Under the Department of City Planning’s proposal, which will likely be presented within a few months, Downtown would spearhead a city effort to cut the number of parking spaces required for new market-rate housing developments and completely eliminate mandatory parking at below-market-rate buildings.

“Every developer out there would love to see Brooklyn with reduced parking minimums,” said David Behin, a partner at MNS, the real-estate company that marketed the Furman Street condo One Brooklyn Bridge Park. “At the end of the day, it makes development harder to do.”

Real estate investors say that the city’s current rules create half-empty car depots.

At the 42-story Avalon Fort Greene, only half of its 253 spaces are taken. The Brooklyner, DKLB BKLN, and the Oro reported similar vacancies.

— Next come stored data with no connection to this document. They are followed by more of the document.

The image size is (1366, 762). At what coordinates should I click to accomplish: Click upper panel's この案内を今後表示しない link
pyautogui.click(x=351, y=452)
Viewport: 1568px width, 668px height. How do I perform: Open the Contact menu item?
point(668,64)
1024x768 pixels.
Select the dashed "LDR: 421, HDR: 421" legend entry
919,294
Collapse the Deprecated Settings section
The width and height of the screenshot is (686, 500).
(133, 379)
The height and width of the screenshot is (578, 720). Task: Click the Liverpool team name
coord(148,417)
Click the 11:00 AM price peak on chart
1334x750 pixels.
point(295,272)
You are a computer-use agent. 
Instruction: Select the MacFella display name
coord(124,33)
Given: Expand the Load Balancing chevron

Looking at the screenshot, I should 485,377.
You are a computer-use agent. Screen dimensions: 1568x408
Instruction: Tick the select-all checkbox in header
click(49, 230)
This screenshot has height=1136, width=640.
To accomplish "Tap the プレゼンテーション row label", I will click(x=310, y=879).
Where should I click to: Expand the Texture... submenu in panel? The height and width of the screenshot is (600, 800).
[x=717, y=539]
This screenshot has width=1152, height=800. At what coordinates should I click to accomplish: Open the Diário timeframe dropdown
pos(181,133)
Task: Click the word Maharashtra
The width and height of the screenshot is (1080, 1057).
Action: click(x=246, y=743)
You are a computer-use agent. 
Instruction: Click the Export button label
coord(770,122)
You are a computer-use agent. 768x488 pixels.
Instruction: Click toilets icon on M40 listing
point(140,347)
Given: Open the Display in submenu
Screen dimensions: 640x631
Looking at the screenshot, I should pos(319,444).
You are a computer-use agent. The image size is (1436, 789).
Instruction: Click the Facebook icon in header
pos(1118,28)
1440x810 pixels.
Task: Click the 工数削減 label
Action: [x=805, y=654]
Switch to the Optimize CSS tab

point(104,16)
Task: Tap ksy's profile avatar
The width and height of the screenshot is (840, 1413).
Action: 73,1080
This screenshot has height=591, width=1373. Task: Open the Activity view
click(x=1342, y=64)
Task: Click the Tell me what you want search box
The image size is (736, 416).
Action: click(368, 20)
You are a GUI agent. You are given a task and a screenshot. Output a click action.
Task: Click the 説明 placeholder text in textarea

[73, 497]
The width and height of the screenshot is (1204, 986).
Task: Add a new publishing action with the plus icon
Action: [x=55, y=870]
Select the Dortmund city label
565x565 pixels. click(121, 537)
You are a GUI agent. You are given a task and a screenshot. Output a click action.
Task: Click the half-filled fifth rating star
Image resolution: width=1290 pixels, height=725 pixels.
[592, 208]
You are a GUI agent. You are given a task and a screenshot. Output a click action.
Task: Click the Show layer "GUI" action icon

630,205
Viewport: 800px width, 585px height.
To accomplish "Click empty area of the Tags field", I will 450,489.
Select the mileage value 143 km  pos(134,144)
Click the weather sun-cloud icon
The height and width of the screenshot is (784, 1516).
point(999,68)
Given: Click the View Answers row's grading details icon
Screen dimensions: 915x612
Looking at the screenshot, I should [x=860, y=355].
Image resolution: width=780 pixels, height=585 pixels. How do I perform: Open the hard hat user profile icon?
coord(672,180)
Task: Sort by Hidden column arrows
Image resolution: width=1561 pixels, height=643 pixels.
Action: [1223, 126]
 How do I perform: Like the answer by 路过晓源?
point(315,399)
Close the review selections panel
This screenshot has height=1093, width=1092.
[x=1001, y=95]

David Kramer, principal at Hudson Companies, called the current zoning rules insane.

“In certain locations it’s great to have parking and it’s a profit center, but other locations it becomes prohibitively expensive,” aid Kramer, whose J Condominium in DUMBO has 267 units and 320 parking spaces — but only 37 percent of tenants actually rent them.

Zoning rules in parts of Downtown require off-street parking for as much as 50 percent of units. Even though some spots that aren’t used by building residents become hourly parking or get leased by neighbors, supporters of the city’s plan say there are simply too many vacant parking spaces.

City reps acknowledge that current parking rules can also be a barrier to the development of affordable housing, since builders can’t recoup their costs if residents can’t afford to lease the spaces.

Downtown will be one of the city’s first neighborhoods to consider parking reforms, as urban planners work to shift housing growth to denser, mixed-use areas.

But not everyone is on board with parking reductions.

Prospect Heights residents are outraged that the developer of a 55-unit apartment across from the Barclays Center doesn’t want to include parking — claiming that new tenants will take up street parking in an area that will soon be flooded with arena crowds.

Reducing parking requirements might rile some motorists, but it has put transit activists and wealthy developers on the same side.

“We’re a very transit rich city,” said Kate Slevin, executive director of the Tri-State Transportation Campaign. “The idea that we require a certain amount of parking construction instead of a contribution to the transit system is puzzling.”